• [Exercise prompt]: Scan the entries below. Report each line where the string "beside" occurs.
[Source material Boundary: Start]
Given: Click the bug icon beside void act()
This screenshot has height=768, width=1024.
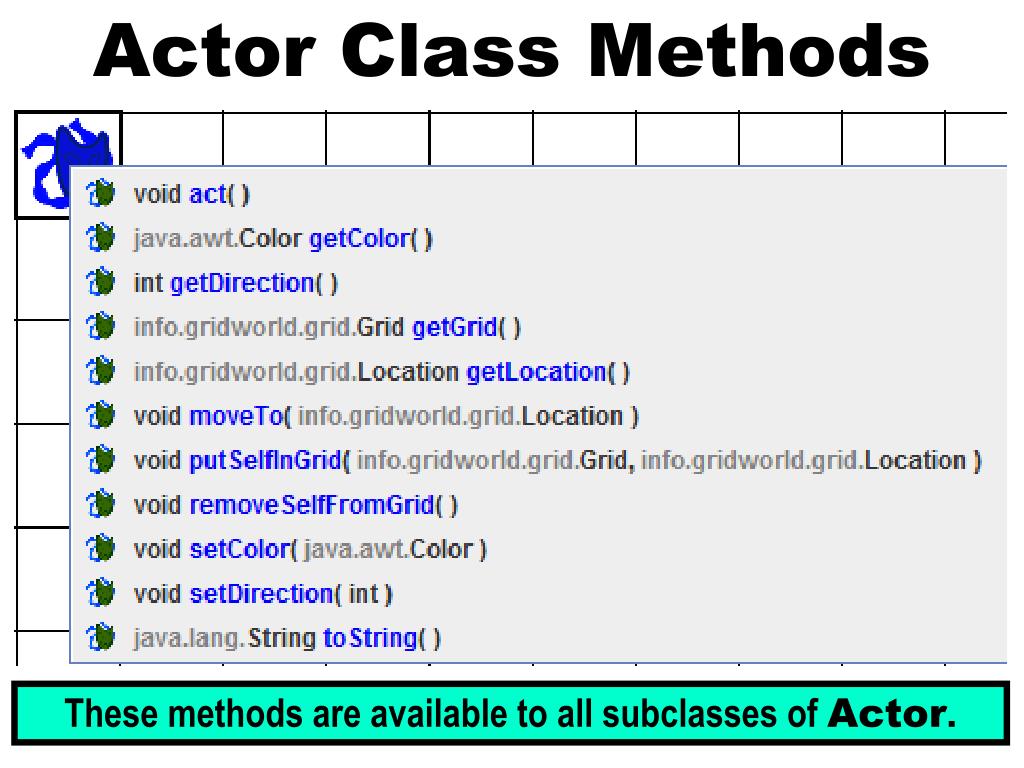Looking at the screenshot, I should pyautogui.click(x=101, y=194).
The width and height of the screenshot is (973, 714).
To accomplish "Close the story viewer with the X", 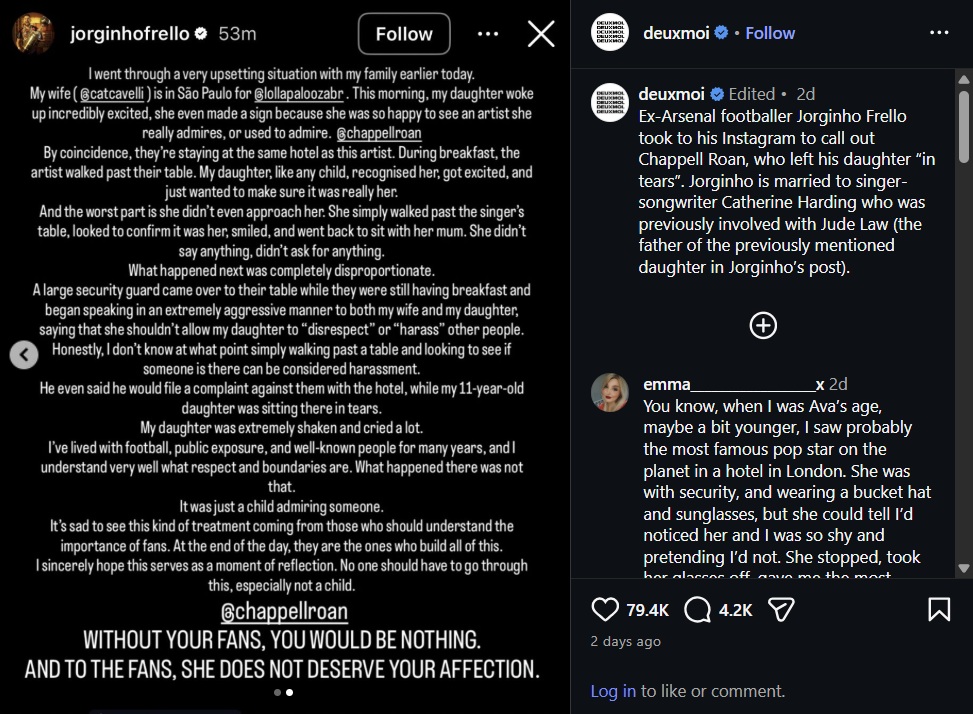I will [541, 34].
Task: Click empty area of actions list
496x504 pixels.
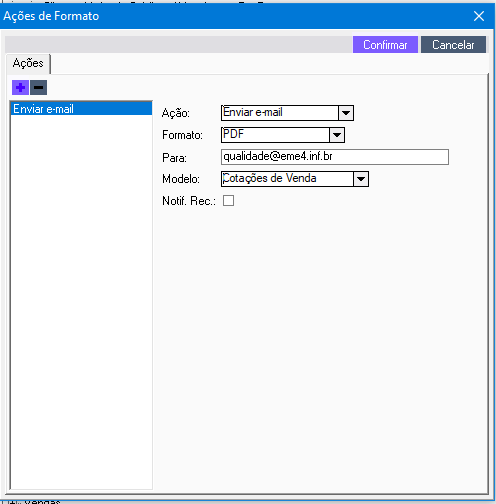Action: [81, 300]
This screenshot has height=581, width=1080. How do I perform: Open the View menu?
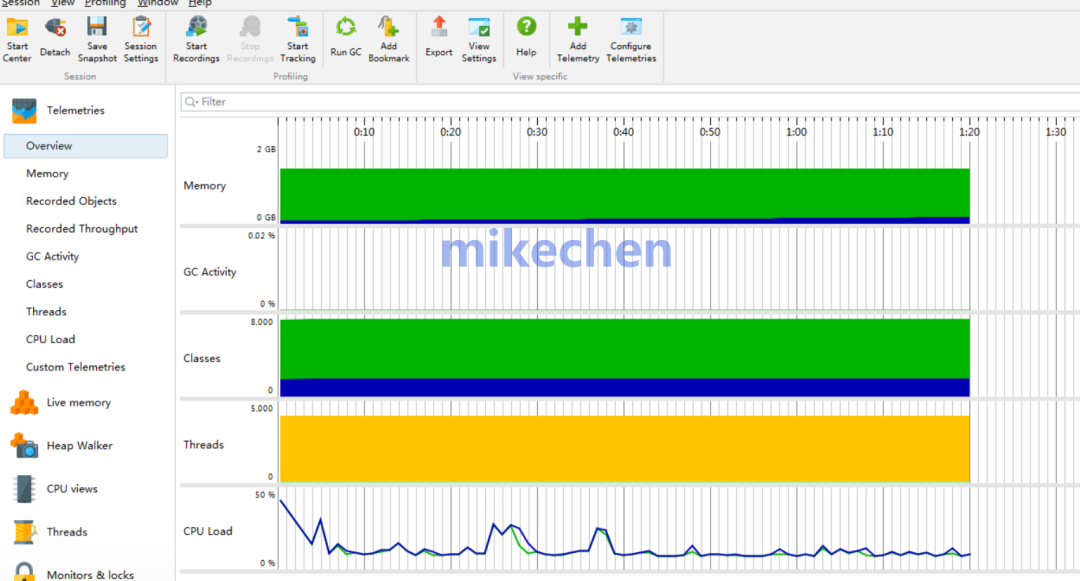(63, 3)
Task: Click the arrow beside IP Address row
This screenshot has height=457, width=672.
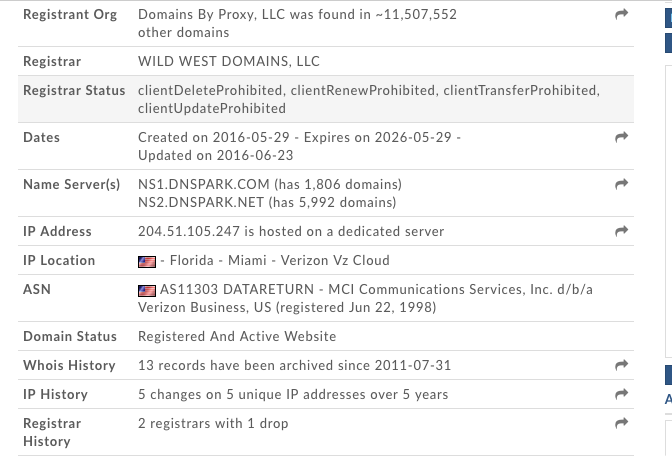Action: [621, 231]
[Source material Boundary: End]
[Source material Boundary: Start]
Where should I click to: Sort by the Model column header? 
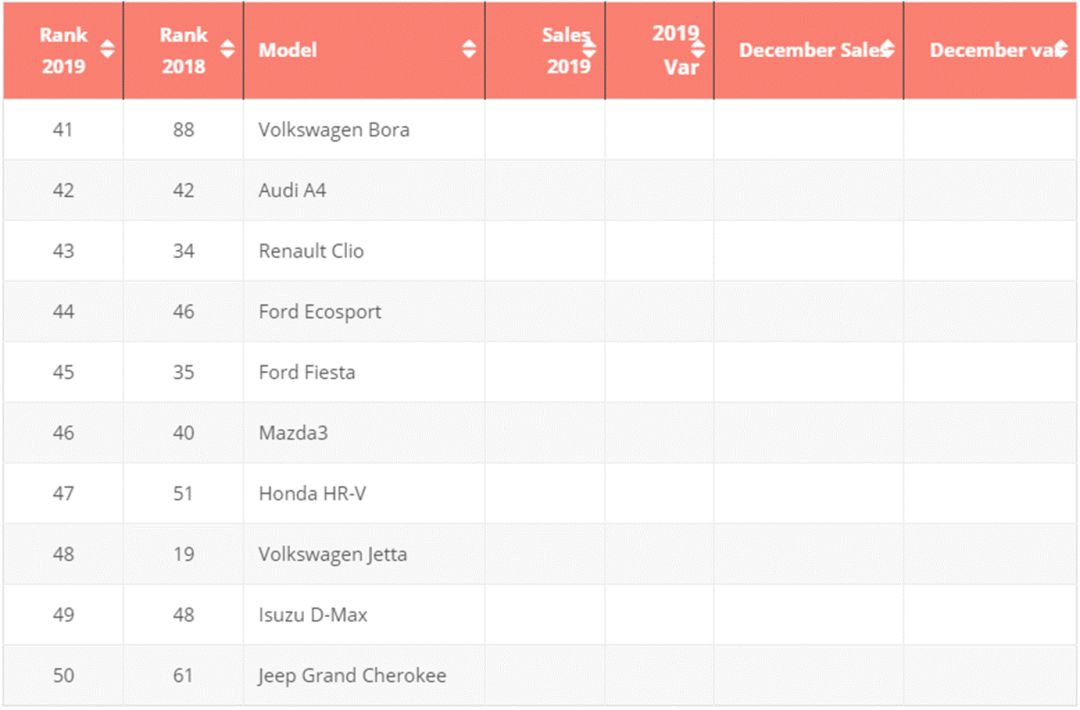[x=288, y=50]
[Source material Boundary: End]
• [Your response]:
Given: Click the bug icon beside void act()
Task: Click the arrow beside IP Address row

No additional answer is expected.